# Task statement
Only lines with the string "axis" are wanted. Pull them out of the data.

START Records for processing

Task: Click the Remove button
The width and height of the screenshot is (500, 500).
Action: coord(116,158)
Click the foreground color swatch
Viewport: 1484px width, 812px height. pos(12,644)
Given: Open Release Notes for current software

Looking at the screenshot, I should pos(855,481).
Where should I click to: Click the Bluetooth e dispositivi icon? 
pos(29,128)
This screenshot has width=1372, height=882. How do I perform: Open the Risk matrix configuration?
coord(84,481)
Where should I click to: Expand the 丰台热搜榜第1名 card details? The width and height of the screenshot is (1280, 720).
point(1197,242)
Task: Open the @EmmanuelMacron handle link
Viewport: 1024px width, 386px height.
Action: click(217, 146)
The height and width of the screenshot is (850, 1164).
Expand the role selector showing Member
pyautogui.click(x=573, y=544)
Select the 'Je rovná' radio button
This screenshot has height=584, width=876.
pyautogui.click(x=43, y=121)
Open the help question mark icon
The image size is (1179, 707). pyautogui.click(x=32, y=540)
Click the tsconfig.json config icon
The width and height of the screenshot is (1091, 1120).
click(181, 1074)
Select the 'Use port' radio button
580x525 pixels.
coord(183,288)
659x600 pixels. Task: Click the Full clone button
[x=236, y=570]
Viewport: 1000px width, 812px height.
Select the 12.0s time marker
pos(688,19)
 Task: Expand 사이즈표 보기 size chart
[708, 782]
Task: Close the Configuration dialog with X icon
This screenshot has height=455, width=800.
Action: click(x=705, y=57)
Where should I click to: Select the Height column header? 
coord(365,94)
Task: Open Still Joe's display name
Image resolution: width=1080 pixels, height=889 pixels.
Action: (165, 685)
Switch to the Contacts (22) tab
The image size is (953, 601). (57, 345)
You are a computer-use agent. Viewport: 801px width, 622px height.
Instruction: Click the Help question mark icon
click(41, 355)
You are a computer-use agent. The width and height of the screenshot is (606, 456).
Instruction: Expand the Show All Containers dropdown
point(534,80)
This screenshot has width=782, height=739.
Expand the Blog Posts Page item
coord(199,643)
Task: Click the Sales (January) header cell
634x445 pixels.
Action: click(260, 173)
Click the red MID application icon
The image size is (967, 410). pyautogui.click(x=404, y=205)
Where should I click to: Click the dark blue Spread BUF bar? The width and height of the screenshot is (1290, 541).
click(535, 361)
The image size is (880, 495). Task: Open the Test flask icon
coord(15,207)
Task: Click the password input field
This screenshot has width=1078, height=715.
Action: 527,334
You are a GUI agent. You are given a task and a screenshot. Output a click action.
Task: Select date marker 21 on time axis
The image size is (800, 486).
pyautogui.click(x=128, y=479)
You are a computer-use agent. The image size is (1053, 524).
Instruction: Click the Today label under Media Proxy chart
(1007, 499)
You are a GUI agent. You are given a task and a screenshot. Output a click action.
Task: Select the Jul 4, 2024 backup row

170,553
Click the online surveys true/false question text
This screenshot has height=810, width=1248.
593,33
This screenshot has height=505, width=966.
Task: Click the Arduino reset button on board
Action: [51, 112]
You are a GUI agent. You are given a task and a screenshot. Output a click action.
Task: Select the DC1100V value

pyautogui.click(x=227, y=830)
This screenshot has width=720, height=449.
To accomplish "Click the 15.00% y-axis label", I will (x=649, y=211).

END Records for processing

# Answer section
Task: Select date marker 21 on time axis
To accomplish "Click the 15.00% y-axis label", I will (x=649, y=211).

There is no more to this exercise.